Между тем годом раньше, в письме от 3 декабря 1901 го да, Никольс писал Лебедеву, который в то время лечился на курорте Наугейм: «Из Вашей статьи, пришедшей на прошлой неделе, мы впервые узнали, что Вы работаете над экспериментальной стороной вопроса. Из указываемых Вами статей (в женевских «Архивах естественных наук» и в «Докладах на международном конгрессе физиков») первая нам недоступна, а вторая до нас ещё не дошла, хотя несколько времени тому назад была заказана нашим книготорговцам».
Лебедев пишет по этому поводу 24 декабря того же года своему ученику Кастерину: «Сегодня получил длинное письмо от Никольса, где он утверждает, что ничего не знал о моих работах раньше: это у них в Америке бывает!»
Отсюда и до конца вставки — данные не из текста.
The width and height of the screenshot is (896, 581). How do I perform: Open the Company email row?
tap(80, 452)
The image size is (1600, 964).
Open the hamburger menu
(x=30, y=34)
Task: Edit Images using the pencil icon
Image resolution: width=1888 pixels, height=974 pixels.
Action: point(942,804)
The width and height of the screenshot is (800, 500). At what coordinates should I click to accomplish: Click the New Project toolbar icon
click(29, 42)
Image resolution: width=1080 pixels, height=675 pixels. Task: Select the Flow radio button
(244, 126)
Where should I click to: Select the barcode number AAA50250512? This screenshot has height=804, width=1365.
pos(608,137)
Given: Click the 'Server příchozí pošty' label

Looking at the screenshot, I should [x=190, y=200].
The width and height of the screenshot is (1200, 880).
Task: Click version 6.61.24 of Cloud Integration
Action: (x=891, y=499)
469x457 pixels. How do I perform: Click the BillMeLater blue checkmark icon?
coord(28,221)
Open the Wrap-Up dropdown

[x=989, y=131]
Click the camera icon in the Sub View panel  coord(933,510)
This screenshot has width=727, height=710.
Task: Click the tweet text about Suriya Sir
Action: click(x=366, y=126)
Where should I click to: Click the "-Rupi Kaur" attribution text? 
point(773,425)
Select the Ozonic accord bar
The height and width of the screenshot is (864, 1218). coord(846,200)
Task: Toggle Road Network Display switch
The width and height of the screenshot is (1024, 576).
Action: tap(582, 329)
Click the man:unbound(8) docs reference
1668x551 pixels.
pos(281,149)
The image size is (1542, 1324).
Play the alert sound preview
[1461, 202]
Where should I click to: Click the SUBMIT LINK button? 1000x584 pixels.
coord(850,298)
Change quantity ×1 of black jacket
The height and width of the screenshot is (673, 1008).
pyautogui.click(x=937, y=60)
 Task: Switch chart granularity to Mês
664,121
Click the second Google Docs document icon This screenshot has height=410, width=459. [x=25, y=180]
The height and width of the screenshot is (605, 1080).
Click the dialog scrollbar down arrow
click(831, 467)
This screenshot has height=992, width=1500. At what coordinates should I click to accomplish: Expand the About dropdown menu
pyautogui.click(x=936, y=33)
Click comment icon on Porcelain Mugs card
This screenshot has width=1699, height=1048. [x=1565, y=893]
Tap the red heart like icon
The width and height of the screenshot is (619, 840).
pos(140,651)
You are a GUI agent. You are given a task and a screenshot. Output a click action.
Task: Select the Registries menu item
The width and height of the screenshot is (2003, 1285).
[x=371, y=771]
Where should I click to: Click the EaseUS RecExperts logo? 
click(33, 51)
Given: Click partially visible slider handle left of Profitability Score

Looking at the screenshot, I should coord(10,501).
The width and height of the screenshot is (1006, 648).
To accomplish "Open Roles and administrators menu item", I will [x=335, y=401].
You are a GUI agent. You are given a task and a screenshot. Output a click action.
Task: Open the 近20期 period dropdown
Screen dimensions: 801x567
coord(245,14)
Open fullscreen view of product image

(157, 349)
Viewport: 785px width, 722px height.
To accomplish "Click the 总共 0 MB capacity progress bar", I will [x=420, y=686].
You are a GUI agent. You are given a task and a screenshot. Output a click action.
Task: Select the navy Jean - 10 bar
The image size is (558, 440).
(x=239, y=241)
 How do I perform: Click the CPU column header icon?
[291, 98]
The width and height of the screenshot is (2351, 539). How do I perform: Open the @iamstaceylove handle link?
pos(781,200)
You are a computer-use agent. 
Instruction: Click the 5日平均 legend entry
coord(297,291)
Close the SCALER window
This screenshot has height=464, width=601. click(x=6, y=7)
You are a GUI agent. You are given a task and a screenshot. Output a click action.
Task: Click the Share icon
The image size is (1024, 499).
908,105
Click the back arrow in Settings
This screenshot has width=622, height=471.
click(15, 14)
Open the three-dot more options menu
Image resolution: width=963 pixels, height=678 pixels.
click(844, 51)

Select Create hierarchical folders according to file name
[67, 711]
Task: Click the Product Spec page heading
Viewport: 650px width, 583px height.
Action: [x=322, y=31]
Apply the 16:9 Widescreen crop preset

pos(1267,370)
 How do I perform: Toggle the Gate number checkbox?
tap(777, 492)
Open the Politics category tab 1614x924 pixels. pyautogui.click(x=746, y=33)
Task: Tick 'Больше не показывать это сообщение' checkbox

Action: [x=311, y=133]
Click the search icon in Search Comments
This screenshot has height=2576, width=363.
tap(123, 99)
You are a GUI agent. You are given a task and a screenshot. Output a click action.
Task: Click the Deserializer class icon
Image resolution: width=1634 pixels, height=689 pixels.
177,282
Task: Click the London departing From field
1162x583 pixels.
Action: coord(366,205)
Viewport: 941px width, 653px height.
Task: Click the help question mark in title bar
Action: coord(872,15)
В тот же день он пишет Никольсу: «…Тем существеннее то обстоятельство, что независимо (выделено Лебедевым) получены тождественные результаты».
В своё время некоторые авторы, в выражениях не всегда корректных, утверждали, что Никольс и Хэлл недобросовестные дельцы от науки, желавшие пристроиться к блестящим результатам Лебедева. Сам Лебедев никогда не подвергал сомнению их добросовестность и компетентность. Максимум, что он считал нужным сделать, это иронически отозваться о них, как об учёных, не следящих за научной литературой.
Более того. В своей знаменитой статье в разделе «Предварительные опыты» Лебедев сослался на работу Никольса, опубликованную в 1897 году и посвящённую изучению радиометрических сил.
Лебедев уважал своих соперников — Никольса, который был на три года моложе его и также учился в Германии и работал в лаборатории знаменитого экспериментатора Рубенса, где выполнил ряд блестящих работ, и Хэлла, уроженца Канады, грамотного исследователя среднего уровня. Лебедев отнёсся к их работе по измерению светового давления как к дополнительным контрольным опытам, внимательно и добросовестно сравнив её со своими результатами.
Основная задача в обоих случаях состояла в преодоле нии мешающего действия конвекционных радиометрических сил. Что же отличало эти работы друг от друга? Кто добился более чистых результатов? Как мы знаем, Лебедев достиг рекордно малого остаточного давления в сосуде, уменьшая источник помех — количество остаточных молекул газа. Он применял чрезвычайно тонкие металлические лепестки, и такой искушённый ценитель, как Пашен, считает это «ключом к разрешению вопроса». Излишне напоминать ещё раз о многих других, менее существенных особенностях его метода и прибора. Стоит лишь указать на крайнее изящество и простоту его аппаратуры, близкой по стилю к аппаратуре Фарадея, этого гения эксперимента.